The first thing that comes across here is Hvorostovsky's fine Italian. I can still tell he isn't a native, but his production of the consonants isn't marred by the usual defects of slavic singers. There's also a lot of feeling in his interpretation without his disturbing the line. This could be a winner.

I have the complete set of Bastianini's recordings and I've heard all of them, but I don't remember this one off the top of my head. Despite worthy competition from Hvorostovsky, the miraculous Bastianini is on a whole other level. Just listen to the way he throws out the lines of the recit, with an ease as if it were spoken text. This is great operatic acting (and we can't see him, just as in spoken theatre operatic acting is as much in the way the lines are delivered as it involves physical expression).

Bastianini wins!

N.


----------



## Op.123 (Mar 25, 2013)

The Conte said:


> The first thing that comes across here is Hvorostovsky's fine Italian. I can still tell he isn't a native, but his production of the consonants isn't marred by the usual defects of slavic singers. There's also a lot of feeling in his interpretation without his disturbing the line. This could be a winner.

================

## Requests
[a] In the opera forum thread, why does the writer call Bastianini's singing great operatic acting? Answer in one to three sentences.
[b] Continue the opera forum thread after its last sentence.
The data aren't needed for any of this.

## Collected material

================

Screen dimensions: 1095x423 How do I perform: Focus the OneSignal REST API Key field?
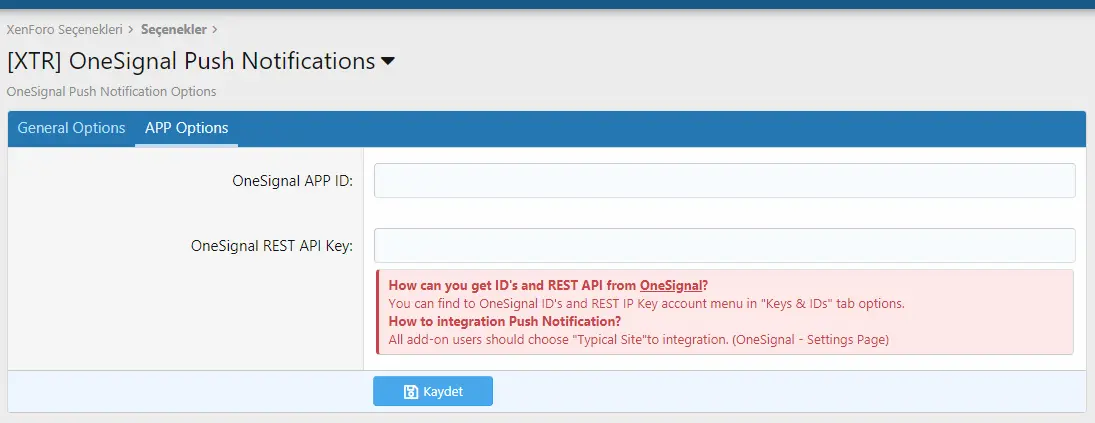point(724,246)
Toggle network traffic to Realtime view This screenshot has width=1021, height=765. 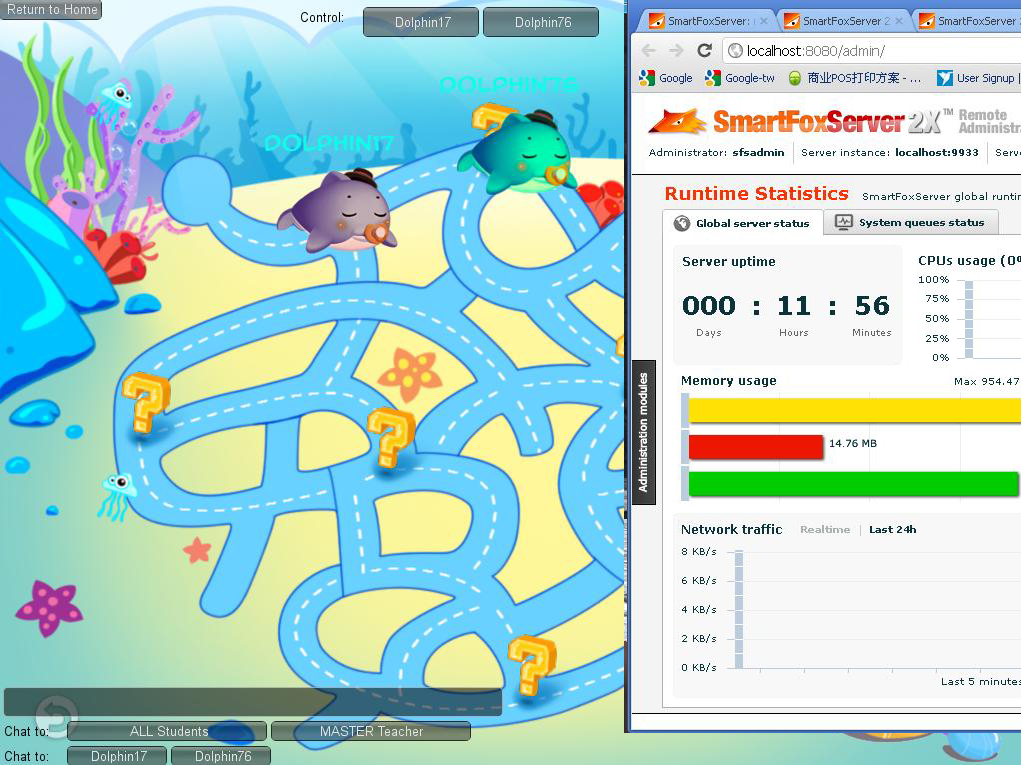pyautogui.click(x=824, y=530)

================

## Answers per task
[a] Bastianini delivers the lines of the recitative so easily that they sound like spoken text. Listeners can't see him, and the writer says that, as in spoken theater, operatic acting lies as much in how the lines are delivered as in physical expression.

[b]
> 
> I have the complete set of Bastianini's recordings and I've heard all of them, but I don't remember this one off the top of my head. Despite worthy competition from Hvorostovsky, the miraculous Bastianini is on a whole other level. Just listen to the way he throws out the lines of the recit, with an ease as if it were spoken text. This is great operatic acting (and we can't see him, just as in spoken theatre operatic acting is as much in the way the lines are delivered as it involves physical expression).
> 
> ...


 Battistini* - easily done!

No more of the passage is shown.